Можно было бы упомянуть и другие причины. Но именно великой религиозной реформации мы обязаны великой реформацией философии. Союз между школами и Ватиканом веками был настолько тесным, что те, кто сбросил господство Ватикана, не могли продолжать признавать авторитет школ. Большинство вождей раскола относились к перипатетической философии с презрением и говорили об Аристотеле так, как будто Аристотель был ответственен за все догматы Фомы Аквинского. «Nullo apud Lutheranos philosophiam esse in pretio» — это был упрек, который защитники Римской церкви громко повторяли и который многие протестантские лидеры считали комплиментом. Едва ли какой-либо текст цитировался реформаторами чаще, чем тот, в котором св. Павел предостерегает колоссян не позволять никому обмануть их философией.

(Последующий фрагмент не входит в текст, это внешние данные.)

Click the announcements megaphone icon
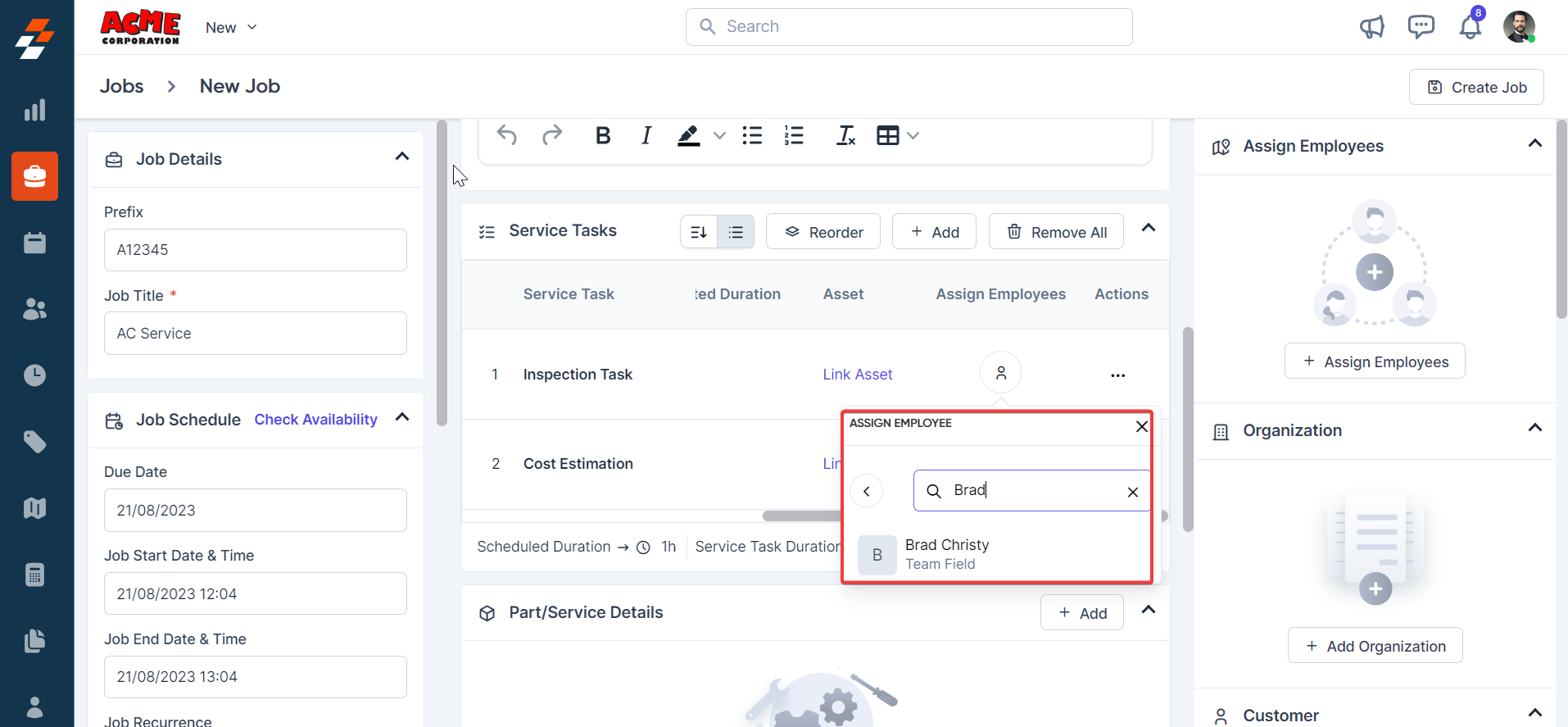Screen dimensions: 1568x727 pyautogui.click(x=1371, y=27)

Лютер почти в самом начале своей карьеры зашел так далеко, что заявил, что никто не может быть одновременно знатоком в школе Аристотеля и в школе Христа. Цвингли, Буцер, Петр Мученик, Кальвин придерживались подобных взглядов. В некоторых шотландских университетах аристотелевская система была отброшена в пользу системы Рамуса. Таким образом, еще до рождения Бэкона империя схоластической философии была потрясена до основания. В интеллектуальном мире царила анархия, напоминающая ту, которая в политическом мире часто следует за свержением старого и глубоко укоренившегося правительства. Древность, давность, звучание великих имен перестали внушать трепет человечеству. Династия, правившая веками, подошла к концу; и вакантный трон остался предметом борьбы претендентов. Первым эффектом этой великой революции было, как совершенно справедливо заметил Бэкон, придание на время чрезмерного значения одним лишь грациям стиля. Новая порода ученых, Асхамы и Бьюкенены, вскормленные лучшими сочинениями августовского века, с отвращением смотрели на сухую, корявую и варварскую дикцию респондентов и оппонентов. Они были гораздо менее озабочены содержанием своих писаний, чем формой. Им удалось реформировать латынь; но они даже не стремились осуществить реформу в философии.